TEXT EXTRACT:
She did not stay clean, and I'm sure we can do better as a society to rehab our people, but for 6 months she was limited in the damage she could do to those around her.

I'm pretty conflicted on the topic



How could one possibly not neglect one's kid while in jail?

Presumably someone or some institution stepped in, probably the family. How much was the jailing necessary for the kid to get this help?


She was not going to willingly give up the kid, even to family. I worded that poorly, but what i meant is that the child was no longer being neglected


By screaming at the child, hitting the child, taking drugs around the child....

Keep the easy questions coming.


That's abuse, not neglect.


A distinction without a meaningful difference.


I believe that the difference is meaningful. Neglect is a very specific type of abuse.

Physical, emotional and sexual abuse are all very different from neglect. All forms of abuse are different in terms of the psychological effects on the abused, societal reactions to both parties, motivation on the part of the abuser and much more.

REQUIREMENTS:
- A) In the thread about jail and child neglect, for how long was she limited in the damage she could do to those around her?
- B) Rewrite the thread about jail and child neglect between "Keep the easy" and "type of abuse.", inclusive, swapping "meaningful" for "significant".

DATASET EXCERPT:
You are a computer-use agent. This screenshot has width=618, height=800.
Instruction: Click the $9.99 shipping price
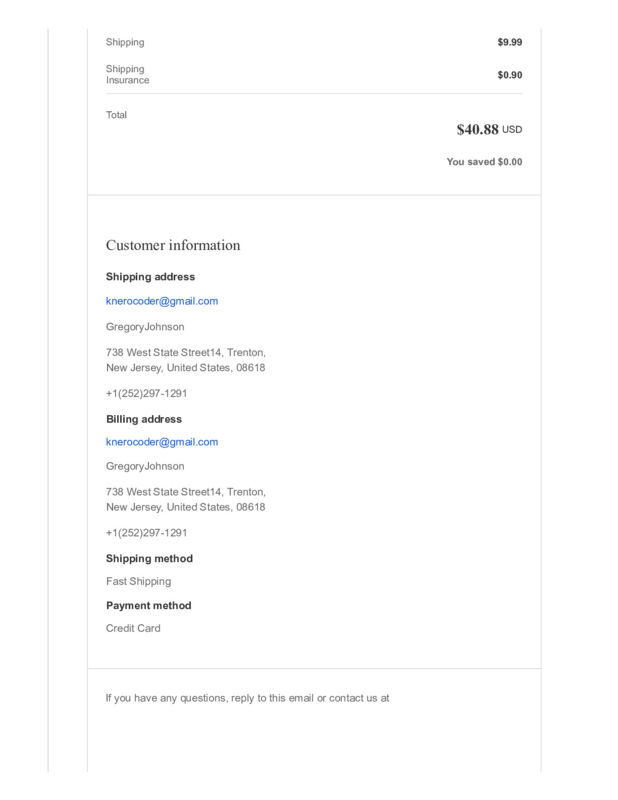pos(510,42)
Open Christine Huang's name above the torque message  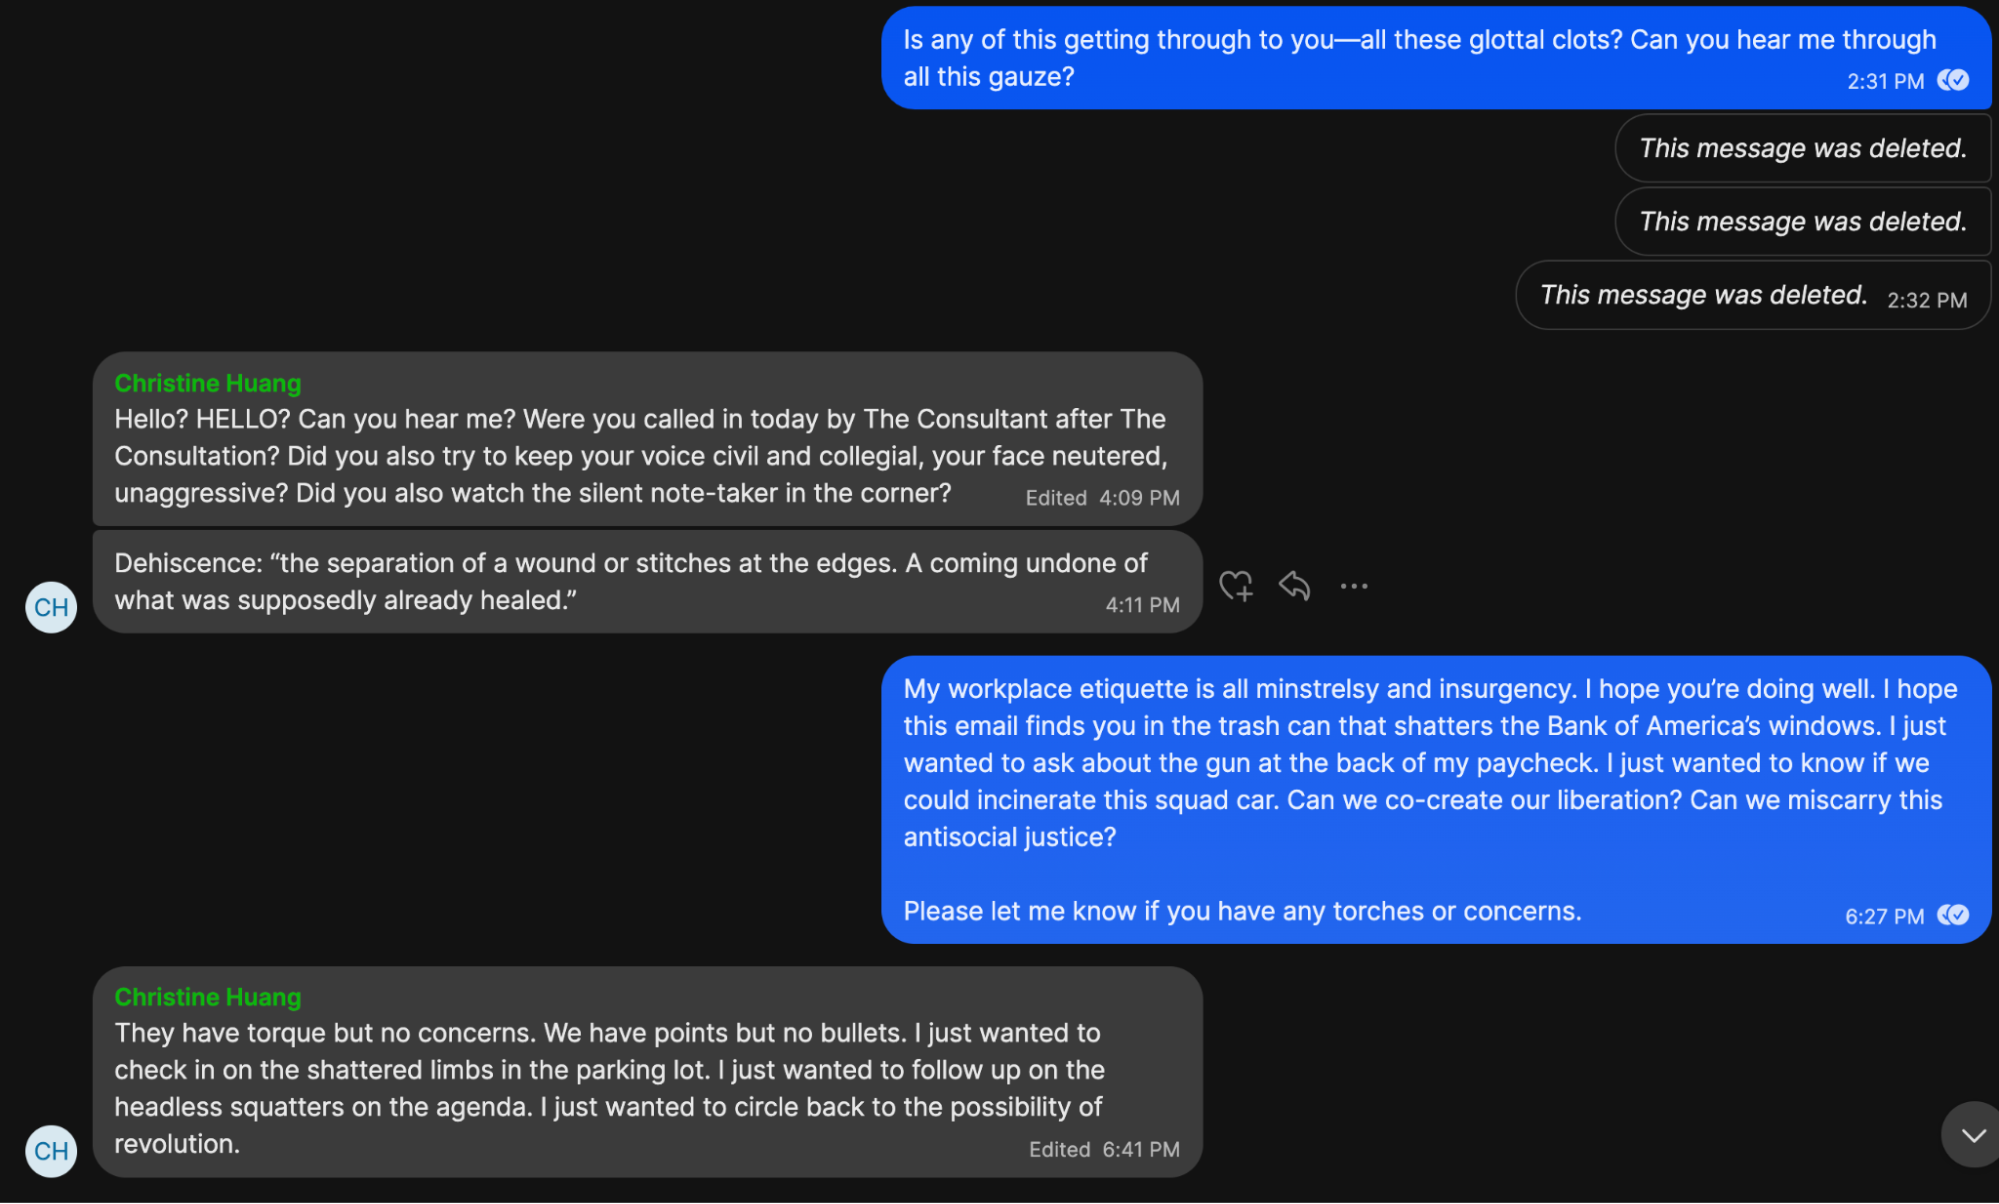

FULL SOLUTIONS:
- A) For 6 months.

- B)
Keep the easy questions coming.


That's abuse, not neglect.


A distinction without a significant difference.


I believe that the difference is significant. Neglect is a very specific type of abuse.